== WORK INSTRUCTIONS ==
All lines below containing the string "computer" are to be copied.

[Saved data entries]
+++
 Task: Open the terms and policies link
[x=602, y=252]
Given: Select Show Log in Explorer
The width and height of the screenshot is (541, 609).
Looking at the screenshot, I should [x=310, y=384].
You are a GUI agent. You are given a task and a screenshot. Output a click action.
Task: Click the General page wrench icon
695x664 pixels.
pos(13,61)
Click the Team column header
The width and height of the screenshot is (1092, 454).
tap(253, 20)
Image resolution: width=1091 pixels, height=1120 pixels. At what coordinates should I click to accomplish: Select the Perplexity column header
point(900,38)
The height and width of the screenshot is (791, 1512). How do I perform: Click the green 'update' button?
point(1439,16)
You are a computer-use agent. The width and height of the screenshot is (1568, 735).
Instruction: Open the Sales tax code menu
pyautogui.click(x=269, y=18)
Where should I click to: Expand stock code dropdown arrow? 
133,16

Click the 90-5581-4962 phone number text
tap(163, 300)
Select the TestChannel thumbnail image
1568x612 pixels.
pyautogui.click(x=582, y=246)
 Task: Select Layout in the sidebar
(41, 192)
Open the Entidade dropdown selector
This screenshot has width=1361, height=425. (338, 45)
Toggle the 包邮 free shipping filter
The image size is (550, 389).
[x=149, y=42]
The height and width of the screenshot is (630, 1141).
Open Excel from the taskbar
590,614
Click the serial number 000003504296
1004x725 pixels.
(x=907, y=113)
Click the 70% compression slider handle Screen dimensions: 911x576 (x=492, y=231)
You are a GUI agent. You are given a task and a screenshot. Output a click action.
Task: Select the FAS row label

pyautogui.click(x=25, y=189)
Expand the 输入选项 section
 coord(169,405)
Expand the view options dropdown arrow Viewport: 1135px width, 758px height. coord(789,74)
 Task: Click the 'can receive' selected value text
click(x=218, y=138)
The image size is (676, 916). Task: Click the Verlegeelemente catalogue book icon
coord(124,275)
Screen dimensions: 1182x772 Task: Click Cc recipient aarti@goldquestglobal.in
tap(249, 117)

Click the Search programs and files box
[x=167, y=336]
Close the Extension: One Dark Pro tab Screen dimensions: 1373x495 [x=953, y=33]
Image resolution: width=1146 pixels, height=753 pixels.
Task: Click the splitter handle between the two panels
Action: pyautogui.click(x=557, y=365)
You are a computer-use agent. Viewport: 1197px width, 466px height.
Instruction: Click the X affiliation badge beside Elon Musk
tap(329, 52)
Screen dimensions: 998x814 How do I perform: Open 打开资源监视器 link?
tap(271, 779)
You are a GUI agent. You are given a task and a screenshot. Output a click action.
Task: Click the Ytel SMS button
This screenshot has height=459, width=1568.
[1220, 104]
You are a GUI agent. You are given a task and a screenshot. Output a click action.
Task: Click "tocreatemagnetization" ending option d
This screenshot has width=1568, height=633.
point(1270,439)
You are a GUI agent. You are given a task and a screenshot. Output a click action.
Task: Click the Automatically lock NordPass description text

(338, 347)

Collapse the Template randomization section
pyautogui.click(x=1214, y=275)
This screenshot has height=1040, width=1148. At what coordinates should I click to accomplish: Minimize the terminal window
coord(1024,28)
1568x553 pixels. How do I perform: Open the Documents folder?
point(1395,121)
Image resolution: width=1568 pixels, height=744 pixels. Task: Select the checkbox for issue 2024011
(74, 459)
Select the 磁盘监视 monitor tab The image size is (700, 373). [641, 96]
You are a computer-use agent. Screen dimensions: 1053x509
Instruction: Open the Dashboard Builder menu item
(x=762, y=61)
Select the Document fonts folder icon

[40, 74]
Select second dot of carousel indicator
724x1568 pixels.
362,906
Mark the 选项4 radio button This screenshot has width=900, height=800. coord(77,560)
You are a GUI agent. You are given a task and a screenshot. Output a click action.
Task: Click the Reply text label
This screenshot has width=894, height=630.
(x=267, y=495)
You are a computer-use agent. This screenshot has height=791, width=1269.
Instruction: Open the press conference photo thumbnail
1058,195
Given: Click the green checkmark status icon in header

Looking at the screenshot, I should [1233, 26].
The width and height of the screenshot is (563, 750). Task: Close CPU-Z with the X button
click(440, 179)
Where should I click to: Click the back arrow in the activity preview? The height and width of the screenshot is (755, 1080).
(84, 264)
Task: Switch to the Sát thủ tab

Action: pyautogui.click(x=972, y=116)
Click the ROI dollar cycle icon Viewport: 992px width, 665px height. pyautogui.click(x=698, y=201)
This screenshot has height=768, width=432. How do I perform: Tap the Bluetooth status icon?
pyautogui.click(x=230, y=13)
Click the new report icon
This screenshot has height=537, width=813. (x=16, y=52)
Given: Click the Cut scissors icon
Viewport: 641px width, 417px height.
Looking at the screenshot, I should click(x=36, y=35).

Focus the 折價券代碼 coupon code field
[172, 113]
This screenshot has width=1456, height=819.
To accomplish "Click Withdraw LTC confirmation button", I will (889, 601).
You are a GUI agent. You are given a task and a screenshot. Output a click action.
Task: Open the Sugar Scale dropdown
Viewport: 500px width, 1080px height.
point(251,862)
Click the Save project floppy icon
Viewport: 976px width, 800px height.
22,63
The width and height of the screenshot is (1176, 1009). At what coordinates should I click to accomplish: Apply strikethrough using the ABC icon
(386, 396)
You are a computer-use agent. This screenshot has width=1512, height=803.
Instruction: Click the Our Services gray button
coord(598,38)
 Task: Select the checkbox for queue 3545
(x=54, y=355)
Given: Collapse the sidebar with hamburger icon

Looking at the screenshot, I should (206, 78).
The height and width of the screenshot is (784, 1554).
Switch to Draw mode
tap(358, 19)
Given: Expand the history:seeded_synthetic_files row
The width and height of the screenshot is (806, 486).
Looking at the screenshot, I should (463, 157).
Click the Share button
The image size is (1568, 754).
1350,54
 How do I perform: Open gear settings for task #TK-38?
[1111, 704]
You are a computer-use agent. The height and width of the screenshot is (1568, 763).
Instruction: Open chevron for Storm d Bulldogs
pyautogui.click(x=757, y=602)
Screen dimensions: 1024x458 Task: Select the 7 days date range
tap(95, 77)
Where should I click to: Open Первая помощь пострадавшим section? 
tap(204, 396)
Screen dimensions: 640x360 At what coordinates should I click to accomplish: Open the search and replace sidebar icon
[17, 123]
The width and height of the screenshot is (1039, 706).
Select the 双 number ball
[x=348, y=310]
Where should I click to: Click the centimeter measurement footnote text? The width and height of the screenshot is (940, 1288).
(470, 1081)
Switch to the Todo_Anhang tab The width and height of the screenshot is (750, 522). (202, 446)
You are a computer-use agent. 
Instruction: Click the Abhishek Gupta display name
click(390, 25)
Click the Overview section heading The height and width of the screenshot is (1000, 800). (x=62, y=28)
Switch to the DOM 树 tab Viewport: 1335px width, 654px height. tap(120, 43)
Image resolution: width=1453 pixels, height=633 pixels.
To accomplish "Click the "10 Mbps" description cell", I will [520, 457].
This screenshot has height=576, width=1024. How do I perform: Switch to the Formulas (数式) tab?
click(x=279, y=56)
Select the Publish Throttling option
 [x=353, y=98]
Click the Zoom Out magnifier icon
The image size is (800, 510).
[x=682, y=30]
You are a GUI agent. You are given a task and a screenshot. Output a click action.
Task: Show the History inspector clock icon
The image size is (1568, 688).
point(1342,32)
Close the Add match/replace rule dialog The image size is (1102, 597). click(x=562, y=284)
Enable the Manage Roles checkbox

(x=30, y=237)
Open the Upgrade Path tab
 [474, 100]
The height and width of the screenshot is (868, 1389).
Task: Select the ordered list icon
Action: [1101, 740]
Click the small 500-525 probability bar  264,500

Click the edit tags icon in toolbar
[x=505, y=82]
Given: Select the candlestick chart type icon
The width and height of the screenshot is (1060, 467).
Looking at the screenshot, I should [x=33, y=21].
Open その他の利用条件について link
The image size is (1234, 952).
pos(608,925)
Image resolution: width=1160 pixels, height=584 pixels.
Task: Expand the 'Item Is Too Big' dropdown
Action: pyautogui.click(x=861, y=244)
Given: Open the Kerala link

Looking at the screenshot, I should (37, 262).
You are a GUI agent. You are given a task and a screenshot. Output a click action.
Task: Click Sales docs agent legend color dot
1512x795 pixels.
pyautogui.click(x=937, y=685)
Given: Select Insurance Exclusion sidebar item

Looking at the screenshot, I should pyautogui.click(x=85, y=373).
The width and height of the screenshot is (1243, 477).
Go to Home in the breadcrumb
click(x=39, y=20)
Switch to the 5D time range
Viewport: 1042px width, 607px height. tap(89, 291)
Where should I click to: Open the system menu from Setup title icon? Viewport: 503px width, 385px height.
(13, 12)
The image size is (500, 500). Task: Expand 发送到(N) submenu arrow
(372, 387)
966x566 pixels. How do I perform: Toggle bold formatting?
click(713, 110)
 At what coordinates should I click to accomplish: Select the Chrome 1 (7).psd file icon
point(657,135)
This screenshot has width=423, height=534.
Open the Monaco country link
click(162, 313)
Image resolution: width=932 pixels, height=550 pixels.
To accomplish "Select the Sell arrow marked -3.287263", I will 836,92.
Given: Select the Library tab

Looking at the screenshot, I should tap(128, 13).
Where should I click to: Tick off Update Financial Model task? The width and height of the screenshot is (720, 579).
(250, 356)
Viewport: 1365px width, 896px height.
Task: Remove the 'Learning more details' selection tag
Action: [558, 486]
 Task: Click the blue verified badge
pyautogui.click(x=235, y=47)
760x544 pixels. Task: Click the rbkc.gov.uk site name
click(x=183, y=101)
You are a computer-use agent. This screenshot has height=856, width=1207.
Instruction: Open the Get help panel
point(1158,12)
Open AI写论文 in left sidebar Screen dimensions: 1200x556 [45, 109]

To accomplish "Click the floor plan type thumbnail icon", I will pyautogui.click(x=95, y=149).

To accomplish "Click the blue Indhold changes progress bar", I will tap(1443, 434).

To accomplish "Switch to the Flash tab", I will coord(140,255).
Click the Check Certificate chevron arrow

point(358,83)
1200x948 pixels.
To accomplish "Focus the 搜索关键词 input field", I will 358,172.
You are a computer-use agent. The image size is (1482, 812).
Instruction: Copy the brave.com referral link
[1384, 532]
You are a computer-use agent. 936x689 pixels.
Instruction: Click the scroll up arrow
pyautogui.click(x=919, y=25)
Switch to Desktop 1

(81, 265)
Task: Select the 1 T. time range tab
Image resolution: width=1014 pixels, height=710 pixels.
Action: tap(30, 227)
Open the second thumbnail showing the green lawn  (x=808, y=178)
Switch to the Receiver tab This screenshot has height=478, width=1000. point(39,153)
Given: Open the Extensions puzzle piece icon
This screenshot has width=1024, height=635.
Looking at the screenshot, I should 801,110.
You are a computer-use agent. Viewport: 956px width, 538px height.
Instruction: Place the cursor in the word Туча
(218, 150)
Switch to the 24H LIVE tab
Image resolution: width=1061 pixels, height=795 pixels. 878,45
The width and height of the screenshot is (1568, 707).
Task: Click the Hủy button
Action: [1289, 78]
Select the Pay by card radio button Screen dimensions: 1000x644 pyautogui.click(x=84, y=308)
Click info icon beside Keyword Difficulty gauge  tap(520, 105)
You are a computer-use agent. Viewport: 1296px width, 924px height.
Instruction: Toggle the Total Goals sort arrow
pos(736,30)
+++
== ANSWER SPACE ==
You are a computer-use agent. The width and height of the screenshot is (1568, 735).
You are a computer-use agent. Viewport: 1197px width, 466px height.
You are a computer-use agent. Screen dimensions: 1053x509
You are a computer-use agent. This screenshot has height=791, width=1269.
You are a computer-use agent. This screenshot has width=1512, height=803.
You are a computer-use agent. The height and width of the screenshot is (1568, 763).
You are a computer-use agent. 
You are a computer-use agent. This screenshot has height=856, width=1207.
You are a computer-use agent. The image size is (1482, 812).
You are a computer-use agent. 936x689 pixels.
You are a computer-use agent. Viewport: 956px width, 538px height.
You are a computer-use agent. Viewport: 1296px width, 924px height.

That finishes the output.